Text section:
* BEGIN *
I am satisfied that although Mr. Sabourin may have been remiss, particularly in light of the Employer's assurance, in disallowing the Trade Union's representatives to present a closing statement, no substantial wrong was committed. I am not satisfied that closing statements are either mandatory or essential for the purpose of meeting the requirements of fairness and impartiality under Article 24.5. Indeed the record shows that Mr. Sabourin over the two day period comprising th hearing bent over backwards to ensure a full and complete investigation of the facts relevant to the allegations brought against the grievor.

If the Trade Union wanted to submit a closing statement I do not believe that the exigencies of Article 25.4 prevented the Trade Union's representatives from making such statements in writing after the hearing was completed. Nor does the record show that the Trade Union need be diffident about approaching Mr. Sabourin's superiors directly for purposes of making such representation. The transcript of the proceedings disclosed, in this regard, the Trade Union's success in securing the intervention of the Corporation's officials when Mr. Sabourin was disinclined to grant an adjournment on the first day of the hearing.
* END *
Stated problem: Transcribe everything in the passage on closing statements from "I am satisfied" down to "against the grievor.", word for word.

Dataset rows:
* BEGIN *
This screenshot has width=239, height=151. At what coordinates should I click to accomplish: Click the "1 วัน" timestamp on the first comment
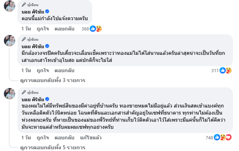click(27, 29)
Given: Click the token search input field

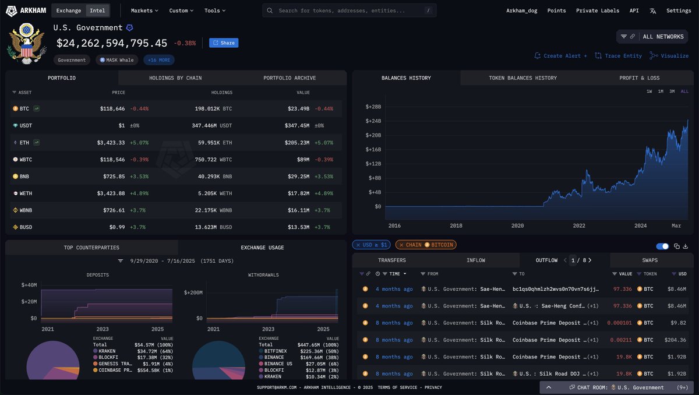Looking at the screenshot, I should click(x=350, y=10).
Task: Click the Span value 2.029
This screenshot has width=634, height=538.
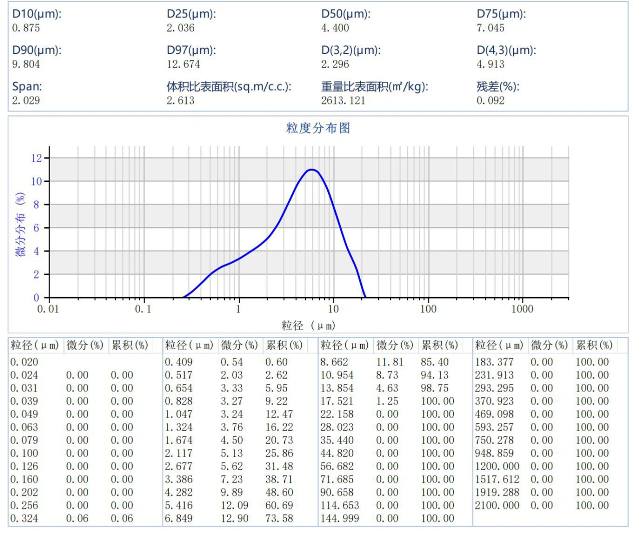Action: (26, 101)
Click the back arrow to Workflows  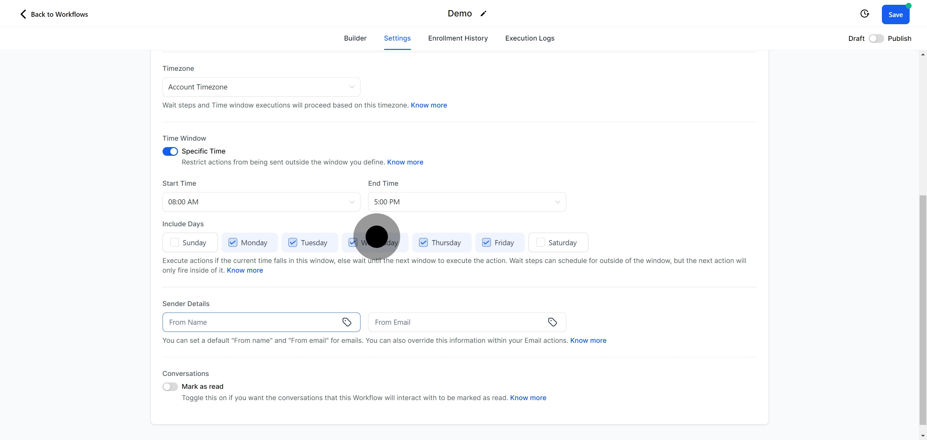pos(23,14)
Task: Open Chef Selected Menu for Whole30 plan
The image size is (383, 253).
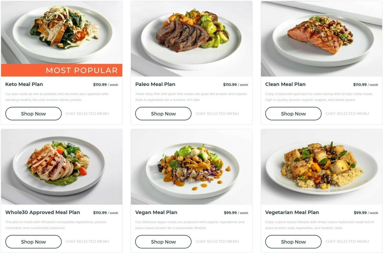Action: click(87, 242)
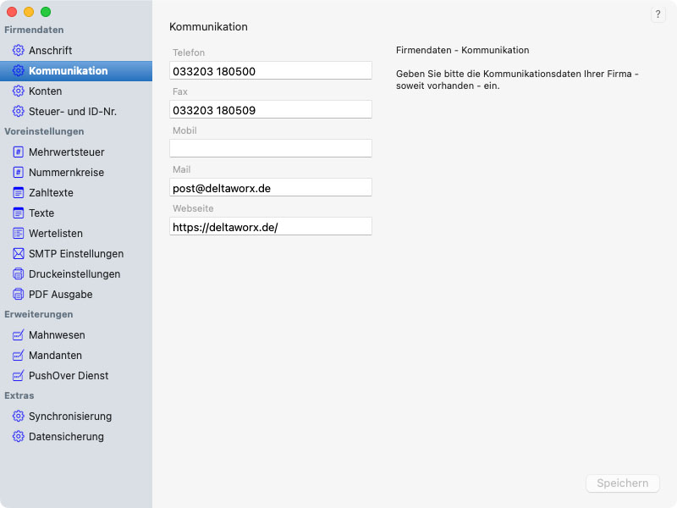Click the gear icon next to Konten
This screenshot has height=508, width=677.
tap(18, 91)
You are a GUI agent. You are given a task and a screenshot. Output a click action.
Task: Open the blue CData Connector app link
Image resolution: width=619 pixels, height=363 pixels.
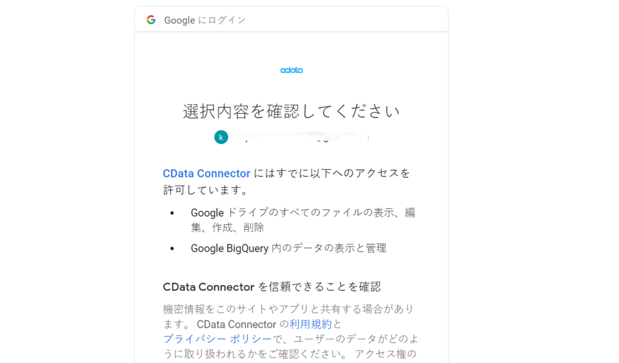(206, 173)
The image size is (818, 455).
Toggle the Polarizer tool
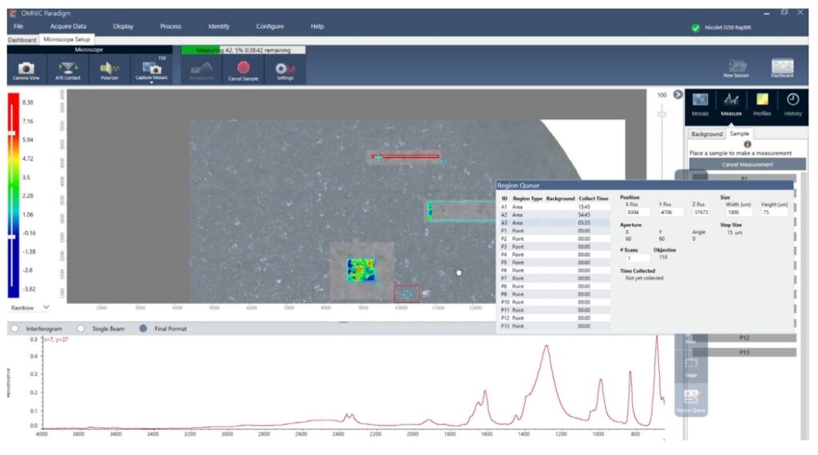click(109, 70)
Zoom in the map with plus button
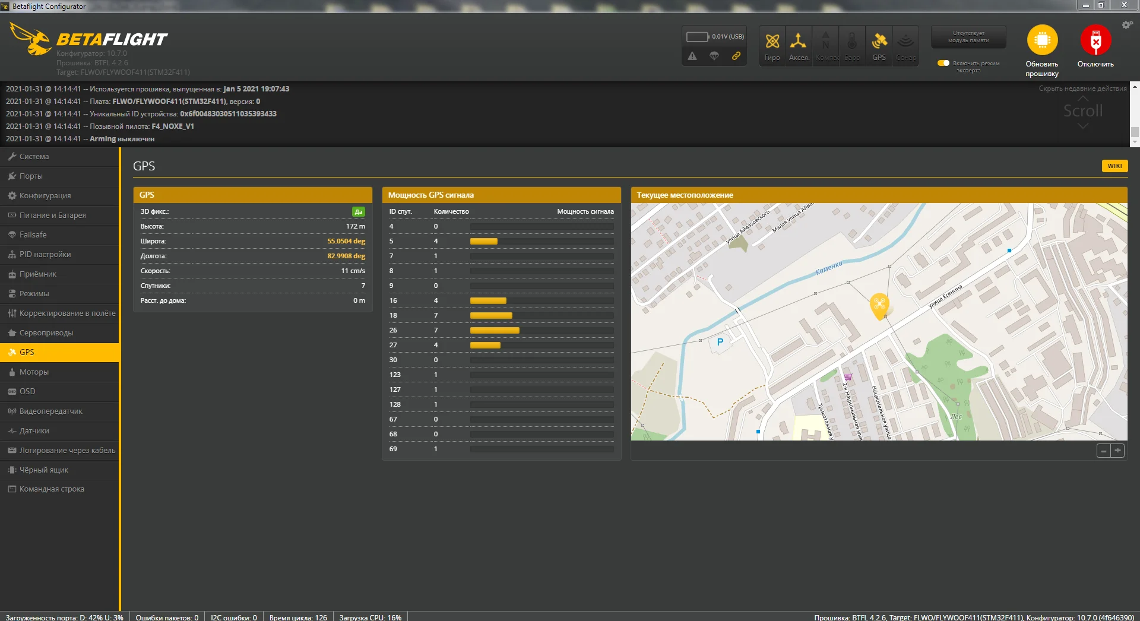 (x=1117, y=451)
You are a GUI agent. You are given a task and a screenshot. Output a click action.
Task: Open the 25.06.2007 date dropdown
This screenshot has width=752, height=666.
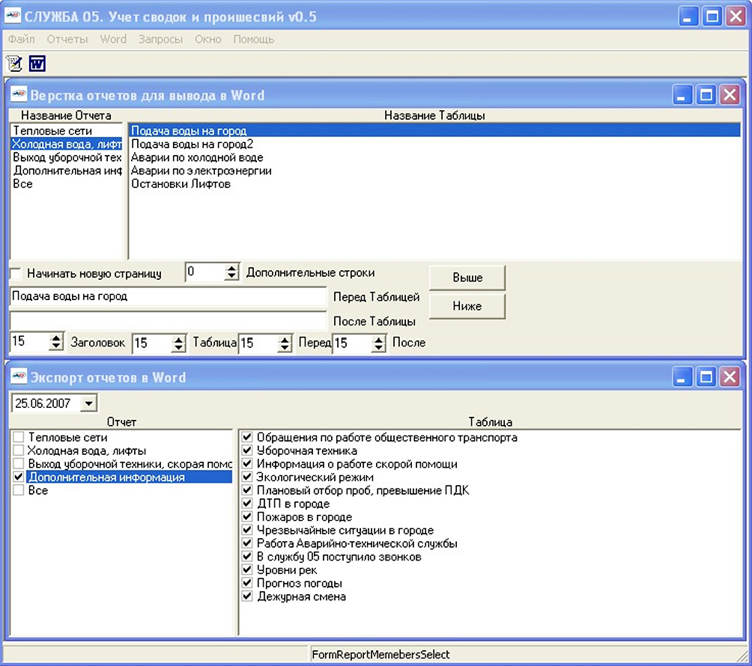click(x=88, y=403)
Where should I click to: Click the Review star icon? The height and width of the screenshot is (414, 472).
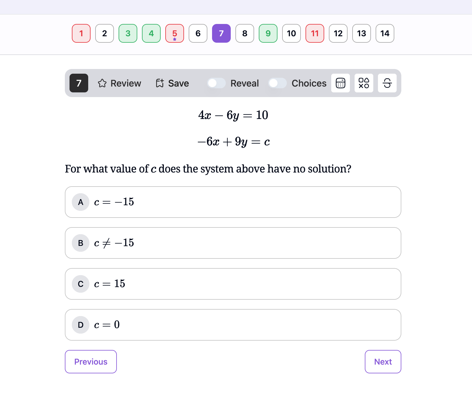[x=102, y=83]
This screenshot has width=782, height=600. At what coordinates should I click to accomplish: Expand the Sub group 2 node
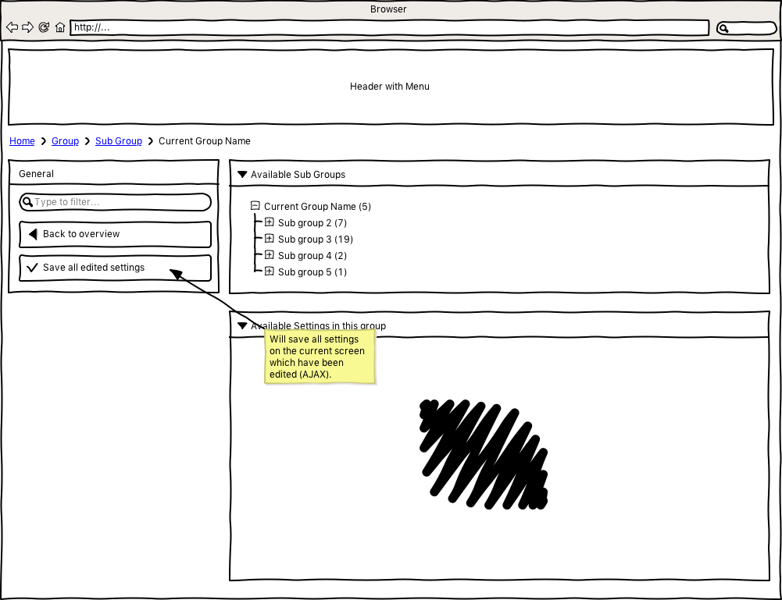[x=269, y=222]
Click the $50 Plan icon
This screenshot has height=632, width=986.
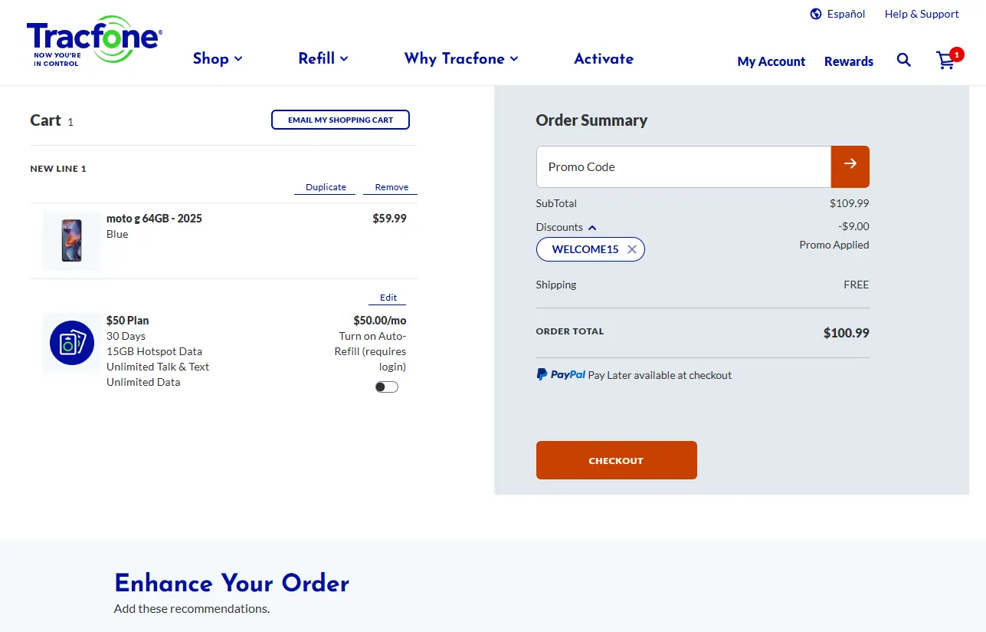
* END *
Solution to this problem:
I am satisfied that although Mr. Sabourin may have been remiss, particularly in light of the Employer's assurance, in disallowing the Trade Union's representatives to present a closing statement, no substantial wrong was committed. I am not satisfied that closing statements are either mandatory or essential for the purpose of meeting the requirements of fairness and impartiality under Article 24.5. Indeed the record shows that Mr. Sabourin over the two day period comprising th hearing bent over backwards to ensure a full and complete investigation of the facts relevant to the allegations brought against the grievor.